Mit dieser theatralischen Verknüpfung von persönlichem Schicksal und Historie leitet die Schriftstellerin ihr Reisebuch "Schwarzes Lamm und grauer Falke" ein, das drei ausgedehnte Balkan-Aufenthalte zwischen 1935 und 1938 als eine einzige Reise inszeniert. Der "New Yorker" feierte die Neuerscheinung 1941/42 unter der Überschrift "Opus Magnum" als "eines der großen Bücher spirituellen Aufbegehrens gegen das zwanzigste Jahrhundert", obwohl sicher nicht viele Leser jede der mehr als 1100 Seiten lesen würden. Jetzt legt die Edition Tiamat eine deutsche Erstveröffentlichung vor, die aus knapp einem Viertel des Originaltexts besteht. Dabei orientierte man sich an einer von der Autorin für eine Anthologie selbst gekürzten Fassung aus den frühen achtziger Jahren.

Ein Rundumschlag ist das Buch geblieben. Wie viele literarische Reisebeschreibungen folgt es nicht nur wechselnden äußeren Stationen, sondern beschreibt ebenso ausführlich die inneren Zustände der Rebecca West, für die das Unterwegssein auf dem Balkan zu einer Reise ins Ich wird. Die Standardkategorien des Reisebuchs - Beschreibungen von Landschaft und Leuten, historischen und politischen Entwicklungen, sehenswerten Kunstschätzen - werden zu Ausgangspunkten für lange Exkurse und Einblicke in ihre religiösen, ethischen und künstlerischen Überzeugungen.

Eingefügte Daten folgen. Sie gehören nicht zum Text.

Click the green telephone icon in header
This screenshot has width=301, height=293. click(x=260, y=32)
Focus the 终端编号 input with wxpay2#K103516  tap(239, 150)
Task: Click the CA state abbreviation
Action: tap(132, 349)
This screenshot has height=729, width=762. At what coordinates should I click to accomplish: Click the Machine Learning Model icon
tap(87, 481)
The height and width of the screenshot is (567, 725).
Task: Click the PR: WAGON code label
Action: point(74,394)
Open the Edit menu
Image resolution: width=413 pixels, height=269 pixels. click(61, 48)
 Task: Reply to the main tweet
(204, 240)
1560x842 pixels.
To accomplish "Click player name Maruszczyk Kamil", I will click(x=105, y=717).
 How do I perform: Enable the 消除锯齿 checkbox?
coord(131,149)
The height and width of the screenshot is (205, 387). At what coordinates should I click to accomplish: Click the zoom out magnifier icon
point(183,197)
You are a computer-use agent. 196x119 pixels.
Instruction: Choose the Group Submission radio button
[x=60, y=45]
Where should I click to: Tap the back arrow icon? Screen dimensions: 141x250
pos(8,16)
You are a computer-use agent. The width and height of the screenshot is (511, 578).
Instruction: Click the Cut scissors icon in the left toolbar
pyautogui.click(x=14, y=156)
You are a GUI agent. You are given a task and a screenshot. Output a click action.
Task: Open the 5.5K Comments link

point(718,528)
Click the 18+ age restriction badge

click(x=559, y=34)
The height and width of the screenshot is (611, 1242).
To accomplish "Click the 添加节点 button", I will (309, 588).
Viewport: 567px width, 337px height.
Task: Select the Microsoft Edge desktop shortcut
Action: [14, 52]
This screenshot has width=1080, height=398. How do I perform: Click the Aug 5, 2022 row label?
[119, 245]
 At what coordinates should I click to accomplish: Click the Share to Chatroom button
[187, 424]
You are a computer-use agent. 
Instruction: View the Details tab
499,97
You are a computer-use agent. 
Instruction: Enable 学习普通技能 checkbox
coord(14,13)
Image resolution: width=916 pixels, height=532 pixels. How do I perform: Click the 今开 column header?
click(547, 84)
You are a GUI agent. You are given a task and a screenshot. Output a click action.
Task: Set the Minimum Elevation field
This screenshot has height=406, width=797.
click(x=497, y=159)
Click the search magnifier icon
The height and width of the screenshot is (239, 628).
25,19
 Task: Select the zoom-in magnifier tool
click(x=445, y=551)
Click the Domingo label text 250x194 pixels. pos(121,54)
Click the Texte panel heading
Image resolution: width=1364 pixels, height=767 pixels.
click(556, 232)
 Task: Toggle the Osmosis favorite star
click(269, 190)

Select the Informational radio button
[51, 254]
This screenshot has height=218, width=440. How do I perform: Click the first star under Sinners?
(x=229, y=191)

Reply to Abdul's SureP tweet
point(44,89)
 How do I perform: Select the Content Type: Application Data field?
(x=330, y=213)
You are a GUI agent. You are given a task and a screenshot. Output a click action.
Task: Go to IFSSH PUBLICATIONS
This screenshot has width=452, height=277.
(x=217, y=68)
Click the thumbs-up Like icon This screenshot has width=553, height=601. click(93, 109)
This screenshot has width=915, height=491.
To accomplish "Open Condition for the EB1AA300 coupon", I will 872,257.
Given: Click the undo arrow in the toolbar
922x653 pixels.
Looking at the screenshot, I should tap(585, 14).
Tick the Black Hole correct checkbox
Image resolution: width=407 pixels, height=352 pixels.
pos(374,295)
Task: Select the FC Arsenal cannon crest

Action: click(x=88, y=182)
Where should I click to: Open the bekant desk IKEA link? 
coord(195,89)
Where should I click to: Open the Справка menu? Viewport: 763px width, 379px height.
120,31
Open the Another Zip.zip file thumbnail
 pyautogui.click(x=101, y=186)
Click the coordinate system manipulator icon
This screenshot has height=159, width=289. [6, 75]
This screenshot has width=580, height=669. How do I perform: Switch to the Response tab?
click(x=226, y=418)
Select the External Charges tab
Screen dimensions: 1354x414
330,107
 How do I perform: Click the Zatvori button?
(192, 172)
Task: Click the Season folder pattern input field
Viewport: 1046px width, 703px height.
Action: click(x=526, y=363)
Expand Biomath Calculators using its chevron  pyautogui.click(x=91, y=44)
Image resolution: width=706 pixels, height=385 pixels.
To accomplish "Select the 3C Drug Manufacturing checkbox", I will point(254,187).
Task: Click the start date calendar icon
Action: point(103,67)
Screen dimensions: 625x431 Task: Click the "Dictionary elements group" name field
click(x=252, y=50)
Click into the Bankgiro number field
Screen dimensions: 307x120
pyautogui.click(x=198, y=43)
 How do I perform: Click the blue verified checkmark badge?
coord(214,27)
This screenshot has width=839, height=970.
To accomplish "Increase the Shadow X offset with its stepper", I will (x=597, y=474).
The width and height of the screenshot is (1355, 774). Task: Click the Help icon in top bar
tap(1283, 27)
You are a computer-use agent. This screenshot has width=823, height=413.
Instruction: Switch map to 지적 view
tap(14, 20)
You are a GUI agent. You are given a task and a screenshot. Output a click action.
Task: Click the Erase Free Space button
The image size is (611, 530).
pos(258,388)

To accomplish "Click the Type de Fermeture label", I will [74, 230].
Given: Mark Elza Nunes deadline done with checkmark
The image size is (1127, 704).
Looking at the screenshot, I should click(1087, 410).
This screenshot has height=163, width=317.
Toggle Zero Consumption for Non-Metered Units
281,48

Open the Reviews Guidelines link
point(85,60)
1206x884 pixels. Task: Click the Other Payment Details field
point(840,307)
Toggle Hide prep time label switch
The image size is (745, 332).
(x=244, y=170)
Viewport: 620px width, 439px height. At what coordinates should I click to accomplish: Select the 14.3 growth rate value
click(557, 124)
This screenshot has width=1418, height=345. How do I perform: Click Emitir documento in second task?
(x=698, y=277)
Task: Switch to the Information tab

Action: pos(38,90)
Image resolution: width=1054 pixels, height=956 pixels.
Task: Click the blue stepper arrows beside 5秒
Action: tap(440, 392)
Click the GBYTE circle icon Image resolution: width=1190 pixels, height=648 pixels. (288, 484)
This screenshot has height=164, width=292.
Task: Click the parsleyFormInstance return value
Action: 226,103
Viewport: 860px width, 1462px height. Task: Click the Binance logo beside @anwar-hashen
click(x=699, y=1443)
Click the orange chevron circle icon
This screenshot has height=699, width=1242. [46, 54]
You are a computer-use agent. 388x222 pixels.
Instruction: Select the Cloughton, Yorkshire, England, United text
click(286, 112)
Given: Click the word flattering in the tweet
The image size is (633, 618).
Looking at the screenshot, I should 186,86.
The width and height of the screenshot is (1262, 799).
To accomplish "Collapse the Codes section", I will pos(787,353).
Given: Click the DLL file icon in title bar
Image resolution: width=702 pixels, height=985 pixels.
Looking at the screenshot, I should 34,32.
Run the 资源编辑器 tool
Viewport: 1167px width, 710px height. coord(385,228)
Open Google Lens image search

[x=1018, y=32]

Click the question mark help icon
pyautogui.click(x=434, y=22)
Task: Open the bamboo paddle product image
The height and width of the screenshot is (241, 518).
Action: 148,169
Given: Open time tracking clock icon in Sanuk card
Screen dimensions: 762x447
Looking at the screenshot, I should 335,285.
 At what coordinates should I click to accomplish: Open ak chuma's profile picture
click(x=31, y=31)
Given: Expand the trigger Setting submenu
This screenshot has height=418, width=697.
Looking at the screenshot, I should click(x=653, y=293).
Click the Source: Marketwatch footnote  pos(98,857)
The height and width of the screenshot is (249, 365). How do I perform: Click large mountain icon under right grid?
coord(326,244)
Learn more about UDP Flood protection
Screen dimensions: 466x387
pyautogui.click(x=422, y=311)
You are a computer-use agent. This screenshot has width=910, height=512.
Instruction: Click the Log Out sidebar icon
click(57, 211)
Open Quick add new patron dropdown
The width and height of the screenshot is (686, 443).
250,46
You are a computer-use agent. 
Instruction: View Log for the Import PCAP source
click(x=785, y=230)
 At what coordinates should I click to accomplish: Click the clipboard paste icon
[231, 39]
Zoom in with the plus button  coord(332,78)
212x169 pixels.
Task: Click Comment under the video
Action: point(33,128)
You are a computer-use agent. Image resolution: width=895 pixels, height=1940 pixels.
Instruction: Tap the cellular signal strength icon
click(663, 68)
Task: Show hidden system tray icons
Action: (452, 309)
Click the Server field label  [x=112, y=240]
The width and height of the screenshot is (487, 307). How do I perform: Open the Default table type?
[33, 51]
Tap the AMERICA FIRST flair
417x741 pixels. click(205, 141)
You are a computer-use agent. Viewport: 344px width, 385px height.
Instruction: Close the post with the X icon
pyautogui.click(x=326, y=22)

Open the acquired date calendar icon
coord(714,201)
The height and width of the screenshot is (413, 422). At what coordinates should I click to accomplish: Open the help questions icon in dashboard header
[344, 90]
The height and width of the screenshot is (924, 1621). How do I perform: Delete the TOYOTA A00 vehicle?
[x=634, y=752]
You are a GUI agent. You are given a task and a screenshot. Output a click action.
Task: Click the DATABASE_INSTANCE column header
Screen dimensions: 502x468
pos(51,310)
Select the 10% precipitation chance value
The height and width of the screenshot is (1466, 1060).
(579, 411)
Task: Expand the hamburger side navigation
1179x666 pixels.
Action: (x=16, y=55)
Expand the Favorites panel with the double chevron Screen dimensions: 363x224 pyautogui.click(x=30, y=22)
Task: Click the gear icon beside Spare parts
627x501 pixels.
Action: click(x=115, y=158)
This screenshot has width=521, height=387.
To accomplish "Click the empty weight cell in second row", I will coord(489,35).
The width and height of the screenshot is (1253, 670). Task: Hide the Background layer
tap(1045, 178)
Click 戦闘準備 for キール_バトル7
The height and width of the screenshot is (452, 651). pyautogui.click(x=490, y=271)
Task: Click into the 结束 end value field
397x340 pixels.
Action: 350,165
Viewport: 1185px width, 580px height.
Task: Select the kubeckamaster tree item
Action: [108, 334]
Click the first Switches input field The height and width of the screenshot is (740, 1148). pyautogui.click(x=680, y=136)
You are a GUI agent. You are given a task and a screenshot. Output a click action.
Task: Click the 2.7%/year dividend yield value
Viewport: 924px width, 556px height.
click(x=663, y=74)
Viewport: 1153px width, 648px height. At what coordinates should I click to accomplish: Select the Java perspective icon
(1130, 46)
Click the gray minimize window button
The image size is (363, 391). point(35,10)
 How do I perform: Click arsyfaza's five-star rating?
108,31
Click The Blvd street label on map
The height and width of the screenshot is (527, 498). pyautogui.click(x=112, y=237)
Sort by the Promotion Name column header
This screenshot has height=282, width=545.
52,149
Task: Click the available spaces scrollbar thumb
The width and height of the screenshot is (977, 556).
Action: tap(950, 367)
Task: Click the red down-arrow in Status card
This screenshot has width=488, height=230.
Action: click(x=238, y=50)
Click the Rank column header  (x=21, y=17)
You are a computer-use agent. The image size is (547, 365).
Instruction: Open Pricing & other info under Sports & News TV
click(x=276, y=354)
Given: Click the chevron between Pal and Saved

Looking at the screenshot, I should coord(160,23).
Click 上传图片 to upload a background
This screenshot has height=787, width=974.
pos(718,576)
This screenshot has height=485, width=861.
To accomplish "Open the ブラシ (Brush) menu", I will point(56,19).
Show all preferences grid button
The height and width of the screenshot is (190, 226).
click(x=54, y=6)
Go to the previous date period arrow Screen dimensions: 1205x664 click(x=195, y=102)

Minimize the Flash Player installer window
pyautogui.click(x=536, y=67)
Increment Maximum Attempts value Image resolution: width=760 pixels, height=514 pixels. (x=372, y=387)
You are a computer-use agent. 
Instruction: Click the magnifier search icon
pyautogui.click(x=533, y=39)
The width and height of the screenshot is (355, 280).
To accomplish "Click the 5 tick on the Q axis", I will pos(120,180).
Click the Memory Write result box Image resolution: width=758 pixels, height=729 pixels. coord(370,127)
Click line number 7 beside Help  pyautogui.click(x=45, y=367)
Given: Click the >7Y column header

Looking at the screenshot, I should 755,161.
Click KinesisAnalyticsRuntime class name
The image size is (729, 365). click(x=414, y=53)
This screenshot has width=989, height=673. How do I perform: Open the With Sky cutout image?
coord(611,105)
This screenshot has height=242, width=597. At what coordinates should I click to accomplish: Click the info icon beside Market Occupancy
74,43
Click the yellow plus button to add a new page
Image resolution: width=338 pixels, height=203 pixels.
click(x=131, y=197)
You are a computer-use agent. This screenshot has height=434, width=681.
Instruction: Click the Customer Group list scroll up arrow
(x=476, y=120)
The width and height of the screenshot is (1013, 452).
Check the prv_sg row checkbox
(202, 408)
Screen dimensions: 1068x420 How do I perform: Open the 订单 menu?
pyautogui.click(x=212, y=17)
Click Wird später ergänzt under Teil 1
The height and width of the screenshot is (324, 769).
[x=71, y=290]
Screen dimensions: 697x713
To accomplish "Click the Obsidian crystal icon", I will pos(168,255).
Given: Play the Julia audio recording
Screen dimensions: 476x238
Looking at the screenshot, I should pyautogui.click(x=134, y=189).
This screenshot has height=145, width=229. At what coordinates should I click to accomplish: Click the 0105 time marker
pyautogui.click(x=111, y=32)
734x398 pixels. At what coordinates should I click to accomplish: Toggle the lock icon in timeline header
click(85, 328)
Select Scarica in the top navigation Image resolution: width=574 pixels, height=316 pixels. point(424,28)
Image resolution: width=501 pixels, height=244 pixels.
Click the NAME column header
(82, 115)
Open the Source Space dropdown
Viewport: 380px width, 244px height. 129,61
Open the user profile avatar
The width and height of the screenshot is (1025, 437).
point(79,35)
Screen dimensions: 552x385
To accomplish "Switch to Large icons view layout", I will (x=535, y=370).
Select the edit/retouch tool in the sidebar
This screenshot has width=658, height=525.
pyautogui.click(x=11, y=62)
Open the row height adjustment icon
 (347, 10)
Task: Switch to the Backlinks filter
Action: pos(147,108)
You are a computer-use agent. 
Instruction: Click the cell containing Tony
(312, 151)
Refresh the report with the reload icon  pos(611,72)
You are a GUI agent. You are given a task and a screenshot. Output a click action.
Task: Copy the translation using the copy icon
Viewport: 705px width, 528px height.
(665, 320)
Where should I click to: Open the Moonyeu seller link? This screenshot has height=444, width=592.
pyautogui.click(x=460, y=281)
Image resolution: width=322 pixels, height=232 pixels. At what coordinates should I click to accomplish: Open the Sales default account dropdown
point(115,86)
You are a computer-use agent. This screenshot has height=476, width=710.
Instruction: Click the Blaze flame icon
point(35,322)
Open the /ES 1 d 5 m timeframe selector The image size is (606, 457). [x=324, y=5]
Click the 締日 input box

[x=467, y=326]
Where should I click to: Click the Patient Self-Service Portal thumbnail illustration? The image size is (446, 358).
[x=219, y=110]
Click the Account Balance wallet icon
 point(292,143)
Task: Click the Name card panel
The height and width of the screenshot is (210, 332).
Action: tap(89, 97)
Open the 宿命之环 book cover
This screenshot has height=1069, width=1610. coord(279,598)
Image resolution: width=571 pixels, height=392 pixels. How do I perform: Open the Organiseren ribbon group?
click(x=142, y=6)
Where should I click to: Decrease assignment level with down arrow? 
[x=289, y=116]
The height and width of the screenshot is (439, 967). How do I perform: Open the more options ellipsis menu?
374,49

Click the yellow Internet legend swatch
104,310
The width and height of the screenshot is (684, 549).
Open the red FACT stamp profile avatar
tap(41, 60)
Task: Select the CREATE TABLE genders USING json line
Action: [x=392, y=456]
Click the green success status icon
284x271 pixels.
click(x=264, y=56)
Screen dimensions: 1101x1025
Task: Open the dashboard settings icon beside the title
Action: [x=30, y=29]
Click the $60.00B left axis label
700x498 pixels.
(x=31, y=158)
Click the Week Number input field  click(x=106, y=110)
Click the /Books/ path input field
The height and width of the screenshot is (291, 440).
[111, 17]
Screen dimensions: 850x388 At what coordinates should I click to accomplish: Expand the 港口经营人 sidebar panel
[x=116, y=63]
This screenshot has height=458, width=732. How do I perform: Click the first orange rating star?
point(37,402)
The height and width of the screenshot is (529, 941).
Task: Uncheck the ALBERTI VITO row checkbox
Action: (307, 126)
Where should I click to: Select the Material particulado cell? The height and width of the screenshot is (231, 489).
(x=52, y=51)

Im berühmten serbischen Epos von der Schlacht auf dem Amselfeld kommt der heilige Elias in Gestalt eines grauen Falken zu Fürst Lazar, der vor die Wahl zwischen einem mächtigen irdischen und dem himmlischen Königreich gestellt wird. Er wählt letzteres und besiegelt damit die Niederlage gegen die Türken 1389. Diese christliche Verknüpfung von Erlösung und Opfer ist West verhaßt: "Kein Mensch kann seine Erlösung herbeiführen, indem er sich weigert, Millionen Menschen vor der Sklaverei zu bewahren." Auch wecke die Tötung von Lämmern bei einem Fruchtbarkeitsritual keineswegs die "Kraft der Liebe": Wer nicht selbst als Opferlamm bereitsteht, schwingt sich zum Priester mit dem Messer auf. Keiner beendet den Kreislauf des Schlachtens und Geschlachtetwerdens, denn der Mensch ist ein zerrissenes Wesen, das neben "Freude und länger werdendem Glück . . . den Schmerz liebt und in einer Katastrophe untergehen möchte". Ihre Empörung darüber, daß sich das Gute "einem ruhigen, geheiligten Verlangen der Seele gehorchend" in seine Niederlage schickt, bezieht sich im Epilog auch auf die lange Untätigkeit Englands angesichts der wachsenden Bedrohung durch Nazi-Deutschland.

Rebecca West entdeckt auf der Reise zwar viele Bezüge zu diesem düsteren Generalthema, doch der Balkan ist nicht das erwartete Herz der Finsternis. Sie findet dort eine Seelenlandschaft, deren "Formen und Farben" ihr seit der Kindheit aus dem Zustand "zwischen Schlafen und Wachen" vertraut sind. Diese Empfindung überkommt sie vor allem in der Provinz Makedonien. Ohnehin überzeugen sie schon die ersten Eindrücke auf dem verregneten Bahnhof von Zagreb, unter Menschen zu sein, die sie im Gegensatz zu den deutschen Touristen in ihrem Abteil versteht. (Leider fehlt dieses erste Kapitel, das eine Reihe scharfer Beobachtungen zur deutschen Mentalität enthält, in der vorliegenden Ausgabe.) Daß eine befreundete einheimische Linguistin die von Rebecca West als "abscheulich" bezeichneten Riten auf dem "Schafsfeld" völlig anders bewertet als sie, tut ihrem Glauben an eine Seelenverwandtschaft keinen Abbruch.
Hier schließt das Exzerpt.